- Given problem -
Can you duplicate the records below exactly, starting from the line that contains "I will point(163,805)." and continuing through the end of the records, with both ends included?

Dataset records:
+ + +

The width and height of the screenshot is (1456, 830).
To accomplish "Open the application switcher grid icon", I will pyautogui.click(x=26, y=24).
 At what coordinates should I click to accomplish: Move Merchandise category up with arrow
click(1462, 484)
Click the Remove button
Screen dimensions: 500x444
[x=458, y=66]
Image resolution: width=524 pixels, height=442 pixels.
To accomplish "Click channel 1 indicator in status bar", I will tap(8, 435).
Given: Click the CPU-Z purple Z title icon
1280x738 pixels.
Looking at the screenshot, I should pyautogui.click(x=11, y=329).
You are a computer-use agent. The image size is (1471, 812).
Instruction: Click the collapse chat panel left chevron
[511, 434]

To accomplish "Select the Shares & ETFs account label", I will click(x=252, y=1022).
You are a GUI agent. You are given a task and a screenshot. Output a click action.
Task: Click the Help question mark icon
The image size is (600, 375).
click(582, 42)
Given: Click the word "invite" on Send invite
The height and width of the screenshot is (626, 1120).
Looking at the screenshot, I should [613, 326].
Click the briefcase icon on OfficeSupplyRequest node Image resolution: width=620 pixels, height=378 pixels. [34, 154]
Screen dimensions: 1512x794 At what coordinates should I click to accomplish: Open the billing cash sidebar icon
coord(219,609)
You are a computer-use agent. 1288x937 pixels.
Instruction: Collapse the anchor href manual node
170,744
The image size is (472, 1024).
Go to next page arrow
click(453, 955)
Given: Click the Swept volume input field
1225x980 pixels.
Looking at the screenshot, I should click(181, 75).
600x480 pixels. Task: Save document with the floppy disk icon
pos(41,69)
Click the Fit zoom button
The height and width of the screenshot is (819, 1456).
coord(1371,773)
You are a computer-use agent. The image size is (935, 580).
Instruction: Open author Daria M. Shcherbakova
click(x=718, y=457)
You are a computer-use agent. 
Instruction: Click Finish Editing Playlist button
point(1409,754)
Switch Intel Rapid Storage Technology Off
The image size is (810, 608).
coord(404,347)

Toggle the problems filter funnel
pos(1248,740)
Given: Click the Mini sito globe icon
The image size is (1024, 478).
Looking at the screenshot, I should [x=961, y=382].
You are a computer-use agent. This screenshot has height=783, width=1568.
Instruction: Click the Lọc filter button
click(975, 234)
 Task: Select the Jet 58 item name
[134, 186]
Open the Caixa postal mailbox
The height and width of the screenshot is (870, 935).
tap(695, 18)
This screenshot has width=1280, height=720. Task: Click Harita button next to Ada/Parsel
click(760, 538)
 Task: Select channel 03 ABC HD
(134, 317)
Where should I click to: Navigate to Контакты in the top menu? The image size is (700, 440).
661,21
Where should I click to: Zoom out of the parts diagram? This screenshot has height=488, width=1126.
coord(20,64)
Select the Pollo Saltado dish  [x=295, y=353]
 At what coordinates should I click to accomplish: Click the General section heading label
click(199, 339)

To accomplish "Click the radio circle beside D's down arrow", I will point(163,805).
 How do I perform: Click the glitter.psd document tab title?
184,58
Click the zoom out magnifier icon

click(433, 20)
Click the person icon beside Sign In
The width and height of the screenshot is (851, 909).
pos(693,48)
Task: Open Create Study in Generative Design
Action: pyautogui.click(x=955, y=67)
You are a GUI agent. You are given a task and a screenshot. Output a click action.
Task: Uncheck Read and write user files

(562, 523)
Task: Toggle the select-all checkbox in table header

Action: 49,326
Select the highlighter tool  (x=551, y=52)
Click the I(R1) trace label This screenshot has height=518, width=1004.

+ + +

- Solution to this exercise -
To accomplish "Click the radio circle beside D's down arrow", I will point(163,805).
 How do I perform: Click the glitter.psd document tab title?
184,58
Click the zoom out magnifier icon

click(433, 20)
Click the person icon beside Sign In
The width and height of the screenshot is (851, 909).
pos(693,48)
Task: Open Create Study in Generative Design
Action: pyautogui.click(x=955, y=67)
You are a GUI agent. You are given a task and a screenshot. Output a click action.
Task: Uncheck Read and write user files

(562, 523)
Task: Toggle the select-all checkbox in table header

Action: 49,326
Select the highlighter tool  (x=551, y=52)
Click the I(R1) trace label This screenshot has height=518, width=1004.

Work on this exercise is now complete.